** BEGIN Provided data **

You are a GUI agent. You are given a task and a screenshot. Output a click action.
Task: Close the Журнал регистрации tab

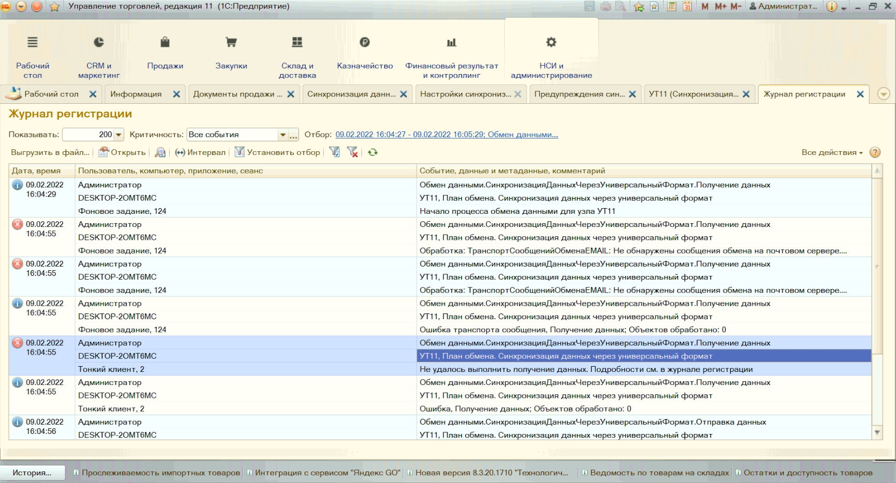pos(860,94)
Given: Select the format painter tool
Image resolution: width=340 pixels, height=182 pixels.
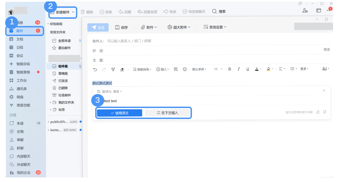Looking at the screenshot, I should [x=113, y=69].
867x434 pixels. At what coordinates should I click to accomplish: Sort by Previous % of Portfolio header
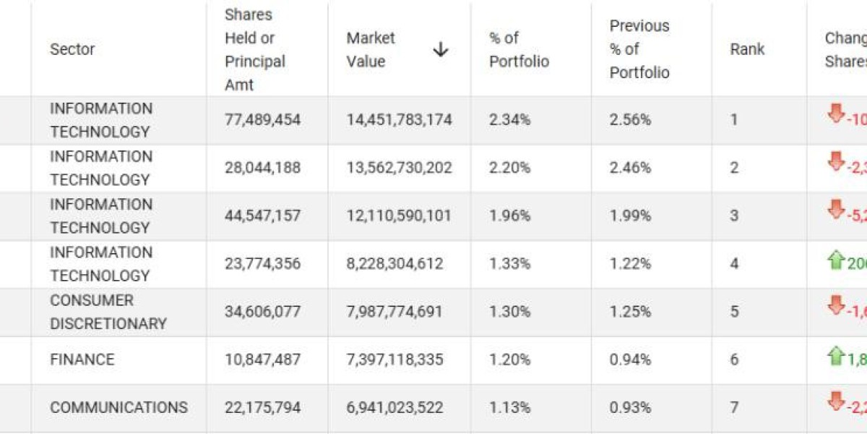click(x=639, y=49)
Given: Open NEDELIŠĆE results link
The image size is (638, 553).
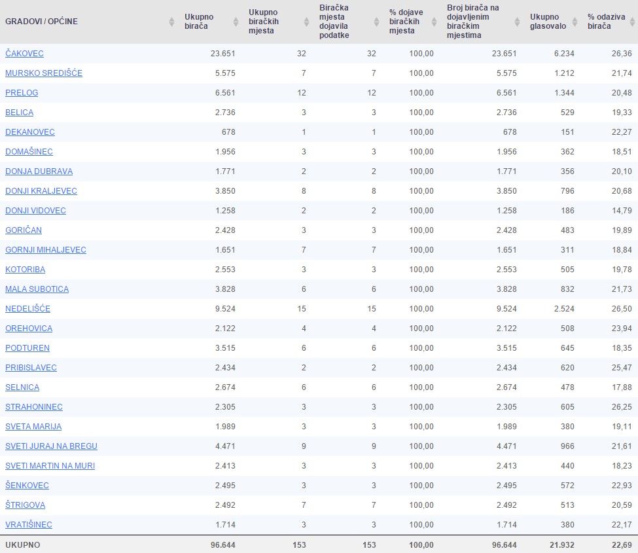Looking at the screenshot, I should (x=27, y=309).
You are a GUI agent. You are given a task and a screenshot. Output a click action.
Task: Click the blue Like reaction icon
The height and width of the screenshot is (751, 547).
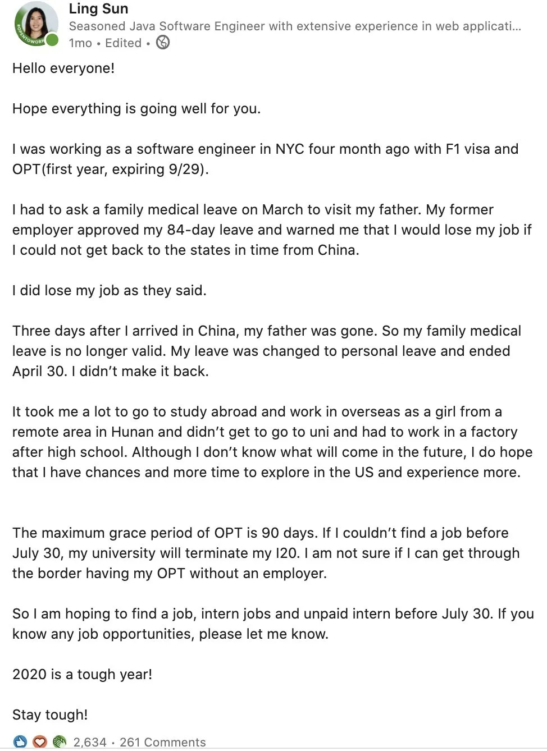20,742
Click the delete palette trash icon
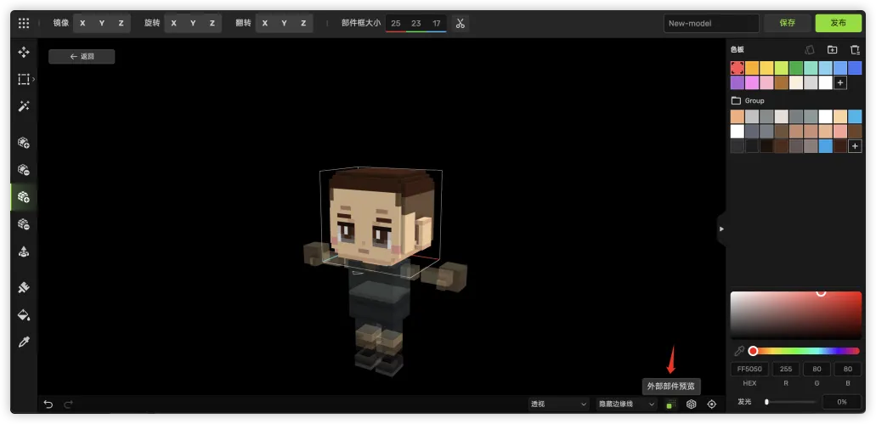876x424 pixels. pyautogui.click(x=855, y=50)
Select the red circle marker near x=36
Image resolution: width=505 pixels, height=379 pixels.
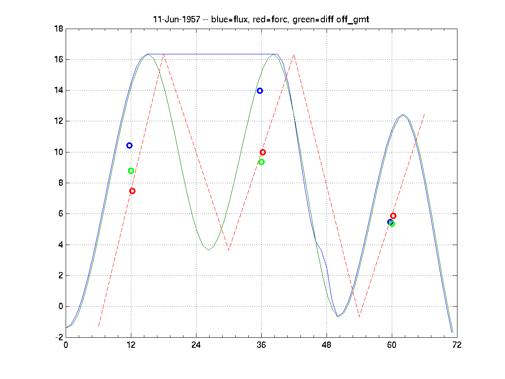[263, 152]
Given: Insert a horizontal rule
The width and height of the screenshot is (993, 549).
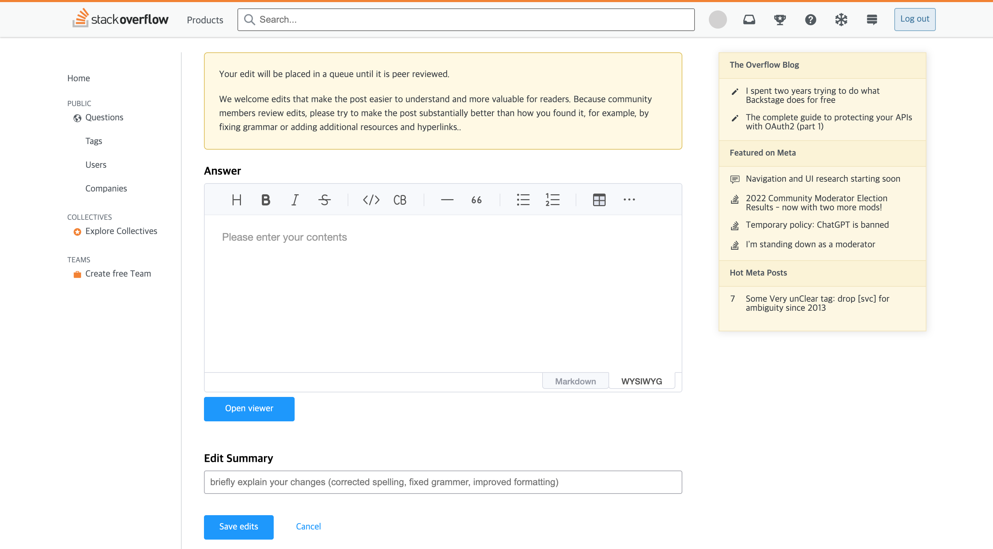Looking at the screenshot, I should pyautogui.click(x=447, y=199).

** END Provided data **

Exercise details:
Copy every line of the data above word for word, including the coordinates, and omit the pictures.

Finished exercise:
You are a GUI agent. You are given a task and a screenshot. Output a click action.
Task: Close the Журнал регистрации tab

pos(860,94)
Given: Select the format painter tool
Image resolution: width=340 pixels, height=182 pixels.
Looking at the screenshot, I should [x=113, y=69].
867x434 pixels. At what coordinates should I click to accomplish: Sort by Previous % of Portfolio header
click(x=639, y=49)
Given: Open NEDELIŠĆE results link
The image size is (638, 553).
Looking at the screenshot, I should (x=27, y=309).
You are a GUI agent. You are given a task and a screenshot. Output a click action.
Task: Click the blue Like reaction icon
The height and width of the screenshot is (751, 547).
20,742
Click the delete palette trash icon
876x424 pixels. pyautogui.click(x=855, y=50)
Select the red circle marker near x=36
Image resolution: width=505 pixels, height=379 pixels.
[263, 152]
Given: Insert a horizontal rule
The width and height of the screenshot is (993, 549).
Looking at the screenshot, I should pyautogui.click(x=447, y=199).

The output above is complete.